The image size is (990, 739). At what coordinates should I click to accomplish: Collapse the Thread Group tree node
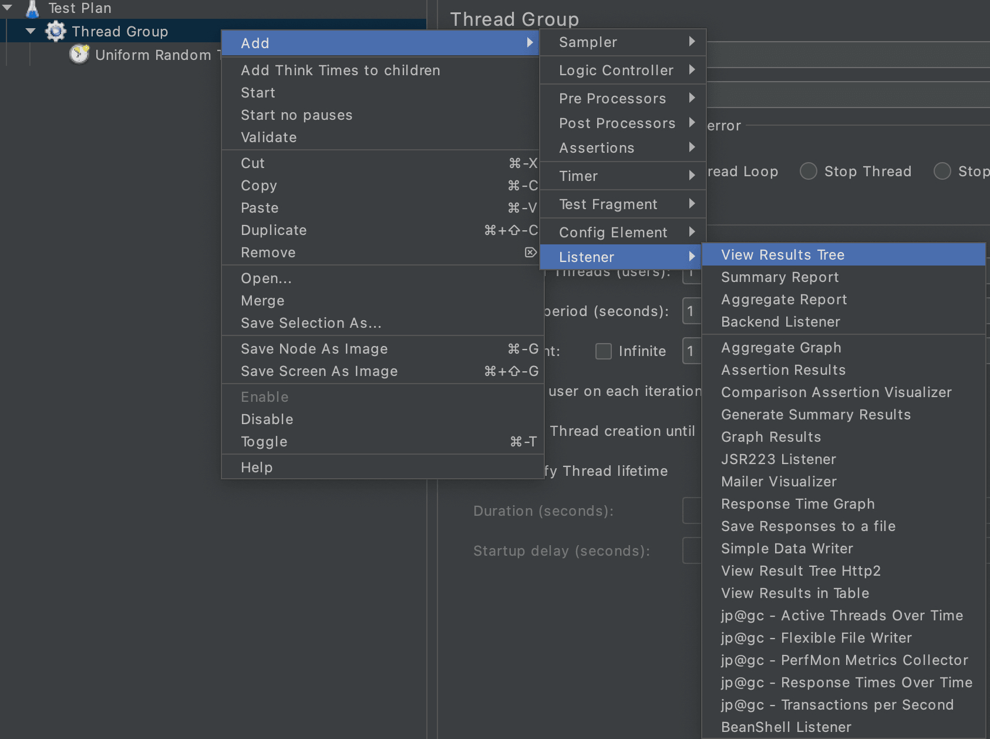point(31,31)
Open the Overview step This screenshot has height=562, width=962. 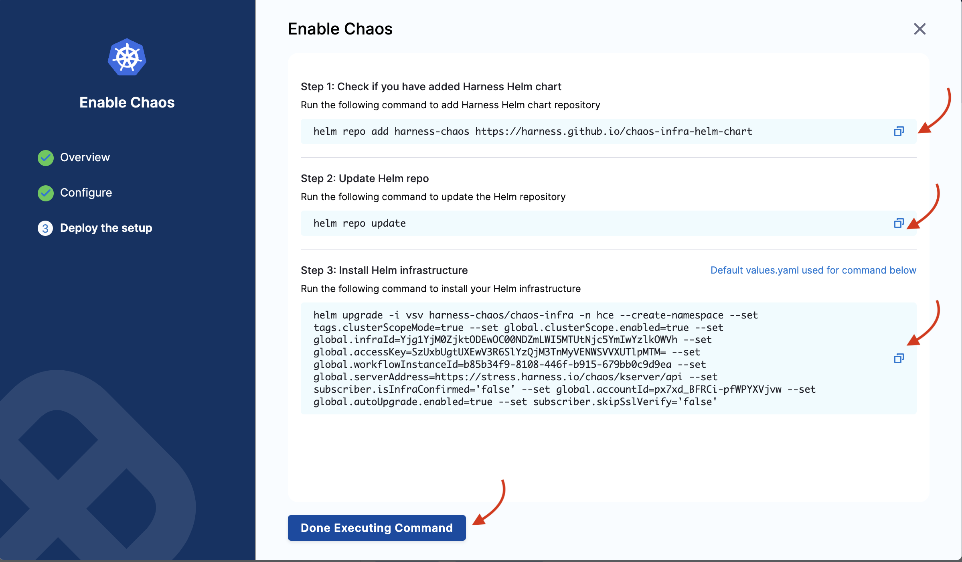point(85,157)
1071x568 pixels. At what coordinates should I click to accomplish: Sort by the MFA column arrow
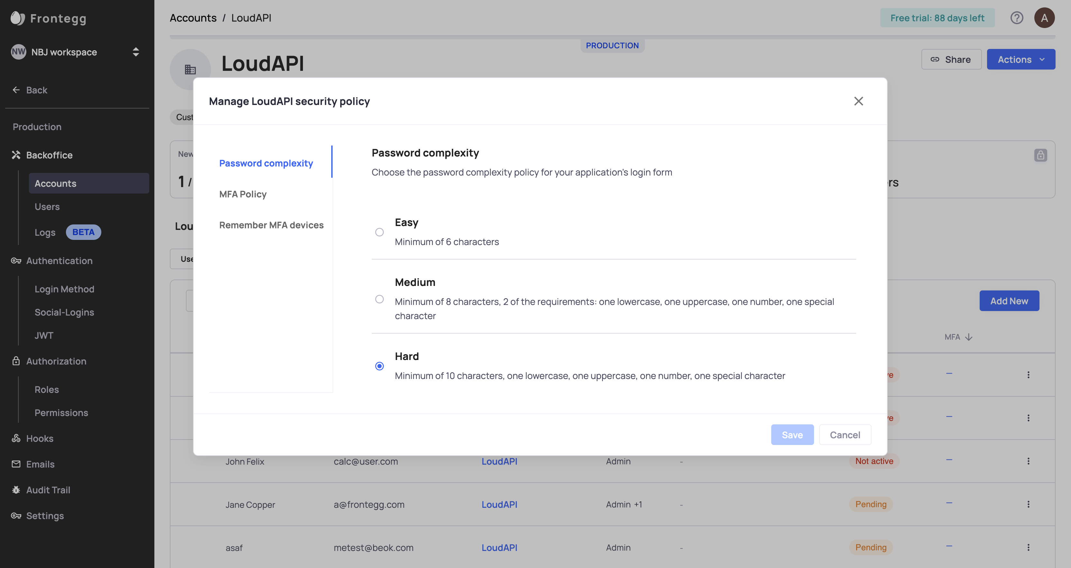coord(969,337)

**Requirement**
Leaving out the pictures, please transcribe exactly the lines from the one that holds "1071x568 pixels. At" through the last line of the entries above, both included.

**Exercise answer**
1071x568 pixels. At what coordinates should I click to accomplish: Sort by the MFA column arrow
coord(969,337)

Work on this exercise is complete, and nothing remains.